==== Exercise data

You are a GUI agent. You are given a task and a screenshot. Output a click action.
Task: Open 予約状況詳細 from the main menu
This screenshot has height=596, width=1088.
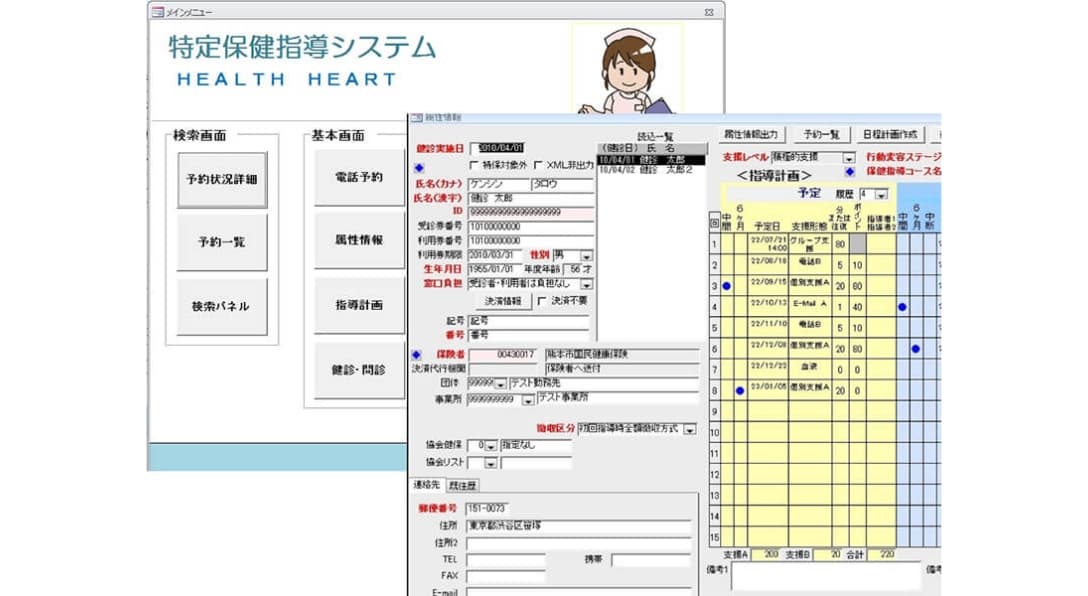coord(222,180)
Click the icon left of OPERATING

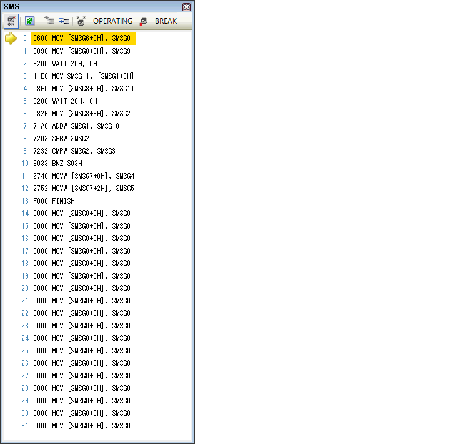coord(81,21)
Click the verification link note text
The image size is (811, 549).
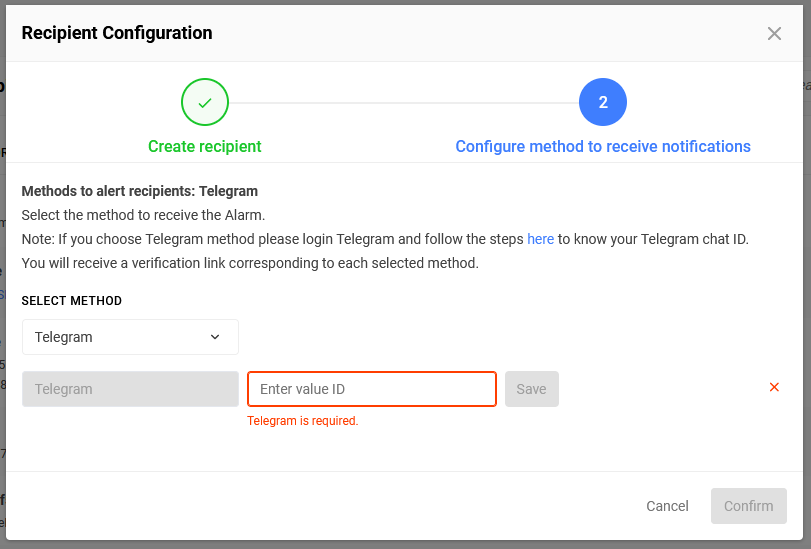[250, 263]
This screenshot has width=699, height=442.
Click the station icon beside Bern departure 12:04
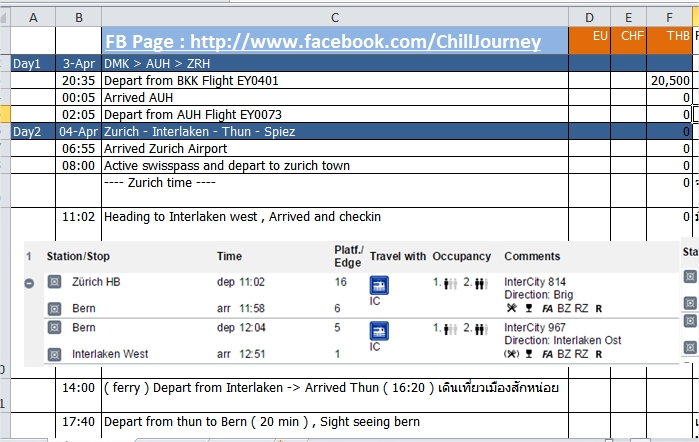[54, 328]
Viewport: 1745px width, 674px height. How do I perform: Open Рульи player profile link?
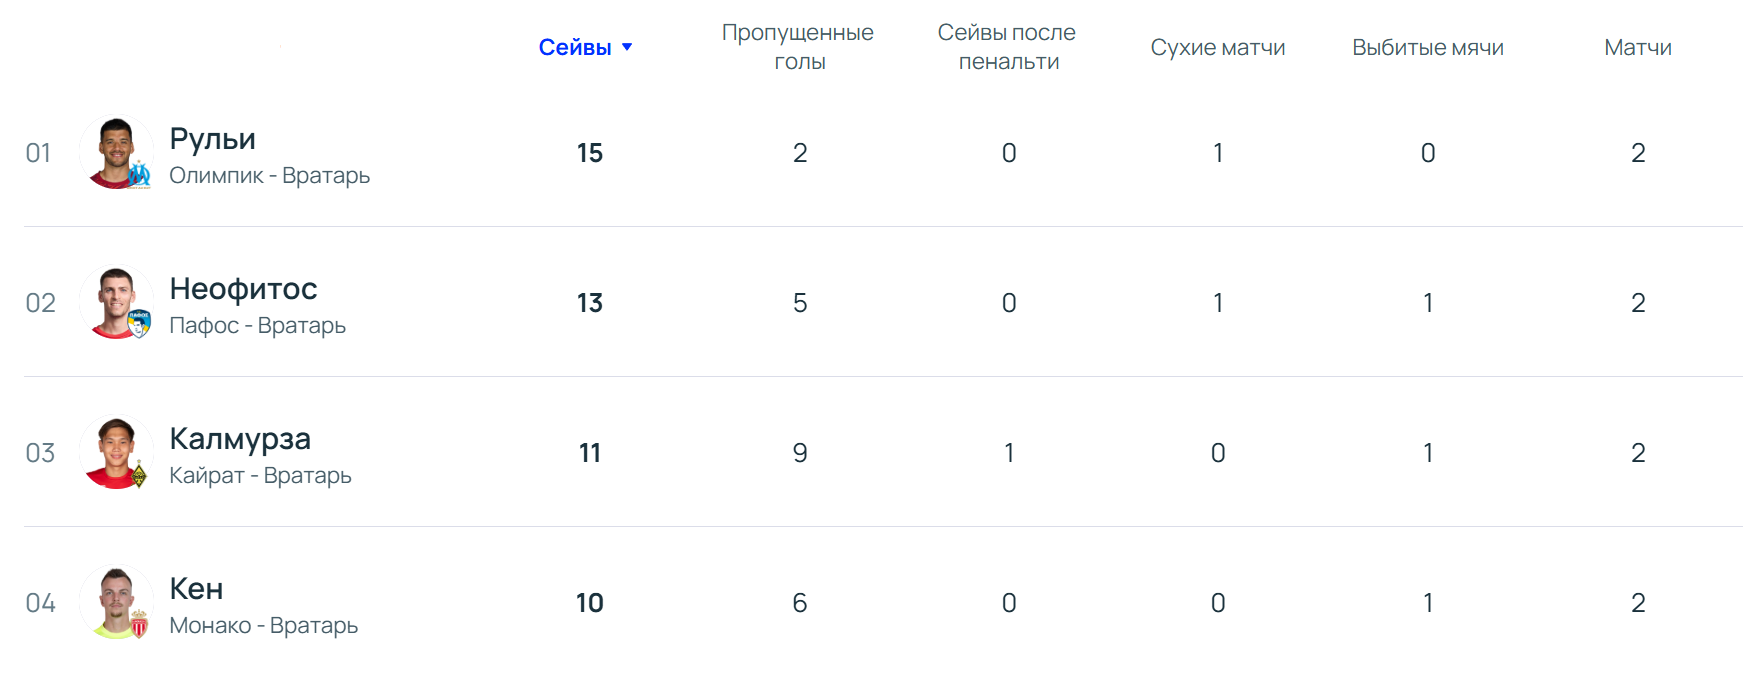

========

**Description of the task**:
If an entry holds a picture, skip the picture and print the rest of the data exactly.

**Written solution**:
You are a GUI agent. You are given a task and a screenshot. Output a click action.
Task: Open 予約状況詳細 from the main menu
This screenshot has height=596, width=1088.
coord(222,180)
Click the icon left of OPERATING

coord(81,21)
Click the verification link note text
The image size is (811, 549).
[250, 263]
This screenshot has width=699, height=442.
Click the station icon beside Bern departure 12:04
[54, 328]
Viewport: 1745px width, 674px height. How do I perform: Open Рульи player profile link?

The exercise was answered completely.